HOUSTON – (June 27, 2022) – Allowing more legal immigration and creating a workable solution for the millions of people living in the United States illegally is the only way to effectively address the nation’s worsening labor shortage, according to a report from Rice University’s Baker Institute for Public Policy.
“American companies need workers and foreign-born people need jobs. It is an ideal match,” wrote José Iván Rodriguez-Sanchez, research scholar at the Baker Institute’s Center for the United States and Mexico.
The gap between jobs available and workers willing to take them has existed for years but has grown exponentially wider, exacerbated by lockdowns amid the COVID-19 pandemic, according to the report.
“By February 2022, as the pandemic was easing, there were already an accumulated 11.3 million job openings, but only 6.3 million unemployed workers,” he wrote.
Key industries rely heavily on immigrants to fill service jobs; natural resources, construction and maintenance jobs; and production, transportation and material-moving jobs. Without an increase in foreign labor — which would also provide “secondary macroeconomic benefits, such as stimulating investment and bolstering labor market efficiency,” Rodriguez-Sanchez wrote — the U.S.’s aging native workforce and changing demographics will negatively impact economic growth and the prosperity of all Americans, according to the report.

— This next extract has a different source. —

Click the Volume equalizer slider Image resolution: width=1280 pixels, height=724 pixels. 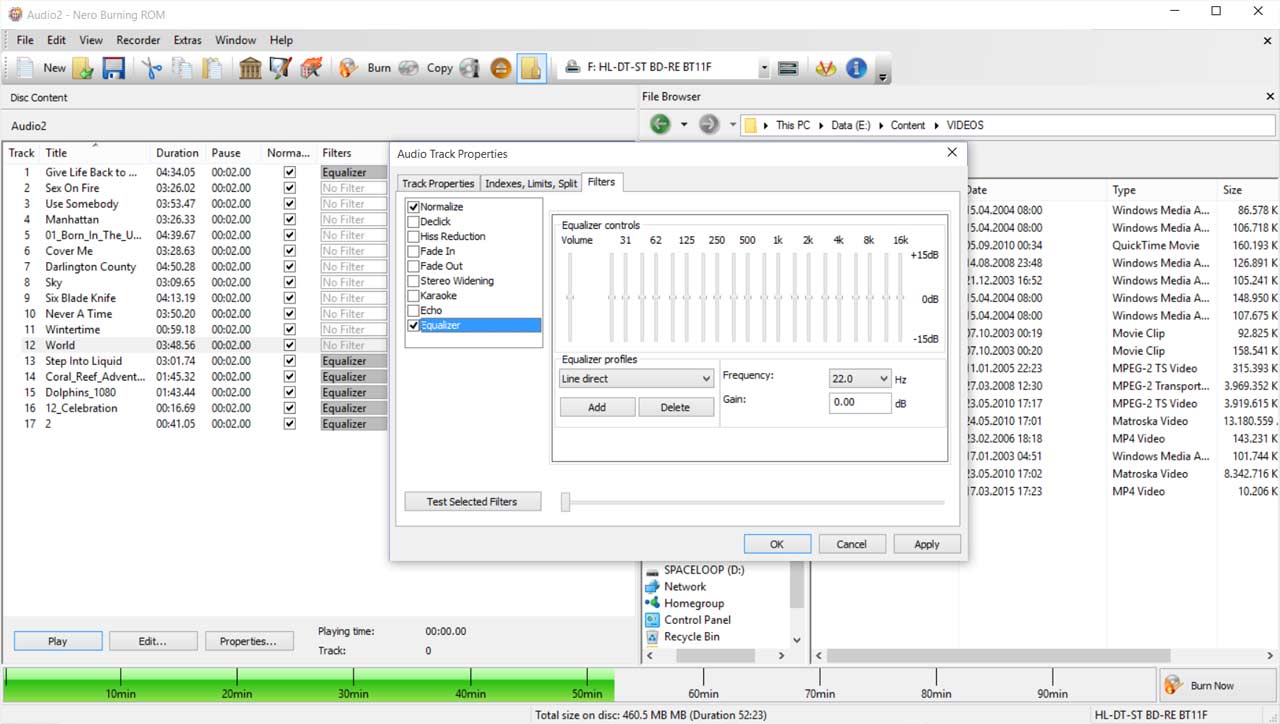(x=570, y=298)
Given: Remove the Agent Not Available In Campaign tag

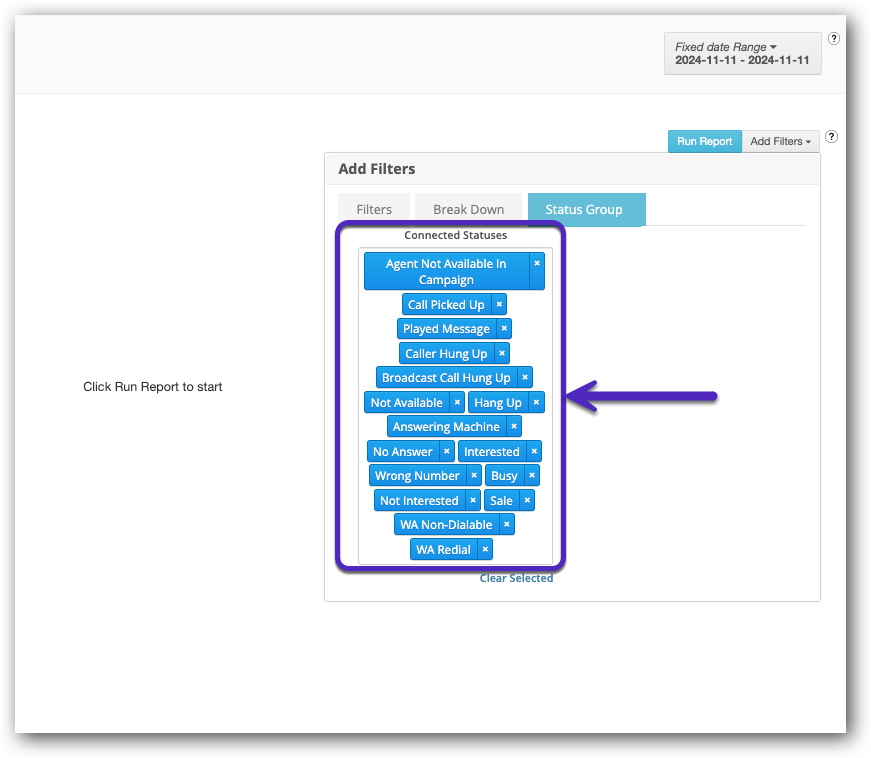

“While only 1.6% of immigrants work in farming, fishing and forestry, they represent around 39.2% of the total labor force of these occupations,” he wrote. “And, while only 7.3% of immigrants work in building cleaning and maintenance, they represent about 35.3% of all workers in these occupations. Similarly, while just 9.2% of immigrants work in construction and extraction, foreign-born workers make up approximately 29.7% of the construction and extraction labor force.”
“Immigrants should be allowed to work in the United States legally, either permanently or temporarily,” he wrote in conclusion. “The United States should begin by finding a solution for the approximately 10.4 million to 11 million undocumented immigrants currently residing in the United States -- many of whom already work in essential U.S. industries.”
A lack of immigrants coming into the labor force will cause profound economic losses in the future, Rodriguez-Sanchez argues.